Hitachi Vantara Pentaho Community Forums
Results 1 to 14 of 14

Thread: Processing source tables with million+ rows (memory issues)

  1. #1
    Join Date
    Jul 2010
    Posts
    10

    Default Processing source tables with million+ rows (memory issues)

    I am trying to figure out a way to process a source table (6 million+ rows) into smaller batches/groups so that we can get around memory and crashing issues within Kettle.

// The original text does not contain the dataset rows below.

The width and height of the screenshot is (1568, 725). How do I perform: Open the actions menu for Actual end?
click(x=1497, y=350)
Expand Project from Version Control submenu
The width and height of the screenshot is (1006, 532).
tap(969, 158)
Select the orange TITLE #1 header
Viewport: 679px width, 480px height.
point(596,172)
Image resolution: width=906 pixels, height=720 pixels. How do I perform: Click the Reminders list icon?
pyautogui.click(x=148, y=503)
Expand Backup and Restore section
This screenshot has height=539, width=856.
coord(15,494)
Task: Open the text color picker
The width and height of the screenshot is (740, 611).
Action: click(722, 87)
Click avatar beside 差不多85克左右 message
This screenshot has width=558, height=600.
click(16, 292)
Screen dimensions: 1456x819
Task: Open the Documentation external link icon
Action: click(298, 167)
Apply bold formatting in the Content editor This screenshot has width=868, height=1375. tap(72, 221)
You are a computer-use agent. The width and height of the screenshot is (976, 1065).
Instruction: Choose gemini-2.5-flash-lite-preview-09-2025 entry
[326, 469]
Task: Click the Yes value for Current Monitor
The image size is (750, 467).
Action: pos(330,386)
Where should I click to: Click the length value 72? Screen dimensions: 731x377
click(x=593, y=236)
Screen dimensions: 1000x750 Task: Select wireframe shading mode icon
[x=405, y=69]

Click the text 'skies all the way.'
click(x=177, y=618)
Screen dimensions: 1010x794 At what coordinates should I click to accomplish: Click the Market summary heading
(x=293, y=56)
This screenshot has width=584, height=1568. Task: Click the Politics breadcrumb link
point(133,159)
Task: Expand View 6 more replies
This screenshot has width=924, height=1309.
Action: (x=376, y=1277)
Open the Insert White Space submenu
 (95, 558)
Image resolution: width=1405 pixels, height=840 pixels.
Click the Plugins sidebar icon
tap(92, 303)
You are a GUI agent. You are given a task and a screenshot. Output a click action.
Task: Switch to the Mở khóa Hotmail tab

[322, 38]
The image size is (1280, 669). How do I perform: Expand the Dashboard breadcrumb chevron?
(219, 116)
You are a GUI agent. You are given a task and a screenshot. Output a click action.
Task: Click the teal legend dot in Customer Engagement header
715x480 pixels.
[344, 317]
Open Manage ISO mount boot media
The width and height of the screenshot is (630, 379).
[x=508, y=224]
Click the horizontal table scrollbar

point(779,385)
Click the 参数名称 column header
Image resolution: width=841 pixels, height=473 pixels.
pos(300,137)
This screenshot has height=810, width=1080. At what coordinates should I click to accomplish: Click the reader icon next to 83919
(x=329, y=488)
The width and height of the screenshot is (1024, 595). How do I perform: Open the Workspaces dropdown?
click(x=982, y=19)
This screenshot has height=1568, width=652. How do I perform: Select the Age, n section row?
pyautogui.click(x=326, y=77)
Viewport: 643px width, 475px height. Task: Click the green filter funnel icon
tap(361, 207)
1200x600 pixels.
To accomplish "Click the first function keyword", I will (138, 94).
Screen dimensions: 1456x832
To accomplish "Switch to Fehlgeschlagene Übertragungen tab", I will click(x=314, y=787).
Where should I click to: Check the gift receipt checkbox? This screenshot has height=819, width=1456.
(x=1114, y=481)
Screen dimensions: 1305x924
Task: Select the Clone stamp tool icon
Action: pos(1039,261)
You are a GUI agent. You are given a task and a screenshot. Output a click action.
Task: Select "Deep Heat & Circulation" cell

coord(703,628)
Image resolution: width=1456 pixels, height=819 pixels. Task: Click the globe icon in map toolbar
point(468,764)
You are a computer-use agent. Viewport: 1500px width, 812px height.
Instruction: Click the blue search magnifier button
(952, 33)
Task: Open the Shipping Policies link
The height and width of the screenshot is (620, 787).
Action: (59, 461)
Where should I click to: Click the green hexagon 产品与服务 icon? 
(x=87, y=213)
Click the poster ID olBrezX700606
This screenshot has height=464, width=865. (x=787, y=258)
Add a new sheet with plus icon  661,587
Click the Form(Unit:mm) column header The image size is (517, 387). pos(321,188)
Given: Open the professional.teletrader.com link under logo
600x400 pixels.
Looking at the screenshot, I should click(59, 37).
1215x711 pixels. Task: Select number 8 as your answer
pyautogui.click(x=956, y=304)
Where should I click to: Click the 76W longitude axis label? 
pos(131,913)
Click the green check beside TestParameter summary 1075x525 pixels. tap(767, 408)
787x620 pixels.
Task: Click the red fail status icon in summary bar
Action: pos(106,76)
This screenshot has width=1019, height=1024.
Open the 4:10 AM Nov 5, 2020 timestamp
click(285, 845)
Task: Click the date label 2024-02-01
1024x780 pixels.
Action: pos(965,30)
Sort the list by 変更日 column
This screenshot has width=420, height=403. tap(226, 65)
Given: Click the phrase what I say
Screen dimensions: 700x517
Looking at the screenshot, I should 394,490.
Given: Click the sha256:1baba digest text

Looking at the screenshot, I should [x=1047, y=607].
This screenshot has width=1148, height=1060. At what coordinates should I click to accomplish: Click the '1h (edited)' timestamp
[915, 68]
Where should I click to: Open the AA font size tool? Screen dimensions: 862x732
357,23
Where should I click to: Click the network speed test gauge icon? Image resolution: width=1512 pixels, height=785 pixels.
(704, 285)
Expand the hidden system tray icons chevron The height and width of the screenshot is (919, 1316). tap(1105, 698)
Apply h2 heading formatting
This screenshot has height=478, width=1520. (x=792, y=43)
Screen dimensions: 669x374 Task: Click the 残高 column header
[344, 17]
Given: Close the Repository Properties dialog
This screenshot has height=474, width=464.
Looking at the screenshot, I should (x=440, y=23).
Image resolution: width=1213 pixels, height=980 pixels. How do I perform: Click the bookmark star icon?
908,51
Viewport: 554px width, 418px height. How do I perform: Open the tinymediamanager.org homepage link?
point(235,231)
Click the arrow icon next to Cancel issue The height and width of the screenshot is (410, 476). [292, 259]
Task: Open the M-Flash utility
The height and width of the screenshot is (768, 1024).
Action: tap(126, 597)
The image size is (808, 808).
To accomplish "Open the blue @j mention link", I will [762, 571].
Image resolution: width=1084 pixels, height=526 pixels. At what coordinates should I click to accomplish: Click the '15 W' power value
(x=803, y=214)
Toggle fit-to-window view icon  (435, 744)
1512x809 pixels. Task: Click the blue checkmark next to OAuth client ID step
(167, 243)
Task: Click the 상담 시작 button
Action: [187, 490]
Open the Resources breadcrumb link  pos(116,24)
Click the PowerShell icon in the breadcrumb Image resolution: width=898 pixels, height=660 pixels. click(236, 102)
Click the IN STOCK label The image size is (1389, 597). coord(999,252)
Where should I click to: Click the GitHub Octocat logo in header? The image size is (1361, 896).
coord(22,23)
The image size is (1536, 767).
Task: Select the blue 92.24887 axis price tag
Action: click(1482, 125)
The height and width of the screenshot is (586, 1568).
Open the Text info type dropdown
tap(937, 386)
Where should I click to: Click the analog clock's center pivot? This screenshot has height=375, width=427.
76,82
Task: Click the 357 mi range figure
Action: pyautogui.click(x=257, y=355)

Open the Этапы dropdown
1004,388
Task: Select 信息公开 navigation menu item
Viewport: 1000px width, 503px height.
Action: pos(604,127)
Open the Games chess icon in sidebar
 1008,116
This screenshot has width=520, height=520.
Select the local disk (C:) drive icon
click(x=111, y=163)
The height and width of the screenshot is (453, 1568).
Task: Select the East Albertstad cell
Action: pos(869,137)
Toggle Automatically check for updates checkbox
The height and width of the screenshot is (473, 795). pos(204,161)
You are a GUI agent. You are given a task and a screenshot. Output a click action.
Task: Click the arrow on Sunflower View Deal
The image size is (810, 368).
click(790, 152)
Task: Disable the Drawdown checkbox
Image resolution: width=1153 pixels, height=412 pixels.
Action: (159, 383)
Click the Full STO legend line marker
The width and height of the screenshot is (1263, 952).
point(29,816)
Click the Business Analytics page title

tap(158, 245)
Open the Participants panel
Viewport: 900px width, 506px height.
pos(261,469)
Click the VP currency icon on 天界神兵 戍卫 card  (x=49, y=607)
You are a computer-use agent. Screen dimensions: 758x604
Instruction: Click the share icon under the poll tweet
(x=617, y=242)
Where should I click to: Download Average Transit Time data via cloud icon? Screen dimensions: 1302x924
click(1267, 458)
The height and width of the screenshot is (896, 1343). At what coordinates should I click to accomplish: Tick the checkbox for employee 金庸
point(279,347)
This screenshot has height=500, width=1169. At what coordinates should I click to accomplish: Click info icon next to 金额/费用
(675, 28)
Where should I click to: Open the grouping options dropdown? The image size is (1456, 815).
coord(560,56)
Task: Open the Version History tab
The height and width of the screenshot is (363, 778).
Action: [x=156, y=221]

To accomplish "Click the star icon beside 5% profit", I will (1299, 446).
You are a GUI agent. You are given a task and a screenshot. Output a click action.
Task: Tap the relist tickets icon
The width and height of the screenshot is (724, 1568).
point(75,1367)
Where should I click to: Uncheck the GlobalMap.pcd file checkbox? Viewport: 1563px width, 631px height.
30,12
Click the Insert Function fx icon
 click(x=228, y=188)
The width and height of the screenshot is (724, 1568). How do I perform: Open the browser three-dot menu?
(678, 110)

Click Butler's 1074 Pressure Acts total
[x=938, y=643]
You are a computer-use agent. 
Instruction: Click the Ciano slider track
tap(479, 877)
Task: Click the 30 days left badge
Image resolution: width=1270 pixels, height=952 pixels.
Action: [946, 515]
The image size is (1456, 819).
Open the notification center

    We have an action/event table that represents different customer events happening across the lifecycle of a customer. The 6 million rows in that action table span across 0.5 million+ unique customers.
    We have 15 or so different transformations that consume this data about customer actions/events. If we run these transformations (from within Spoon) for the entire data set it crashes. So I wanted to request some help/guidance on how to best address this situation:

    Here is one approach we are considering:
    1. Create a customersToProcess table with two columns - customer_key, group_no/batch_no. Divide the 0.5 million records into groups of 15000 each and process each transformation for a batch of 15000 customers or so, and then keep repeating the run for all the batches (36-37). Why 15000? Because in our manual testing we have succeeded loading a batch of this size consistently. We need to process the entire customer's events together and hence processing in batches of customers and not batches of events.
    Some helpful hints I found on the web are about passing parameters and looping...
    http://type-exit.org/adventures-with...-for-each-row/
    http://type-exit.org/adventures-with...n-kettle-jobs/

    Is the best way to approach this? Or I need to be looking at this differently? If I can get some pointers I would really appreciate it. H

    Another option we are considering is also upgrading the 32 bit to a 64 bit kettle server and potentially beefing up the memory, but it might be a while until we requisition that and get there. Meanwhile I wanted any other possible ideas. Thanks

  2. #2

    Default

    First of all I would suggest to run the whole job in kitchen and not with Spoon. Why do you want to run such a long running job in the GUI?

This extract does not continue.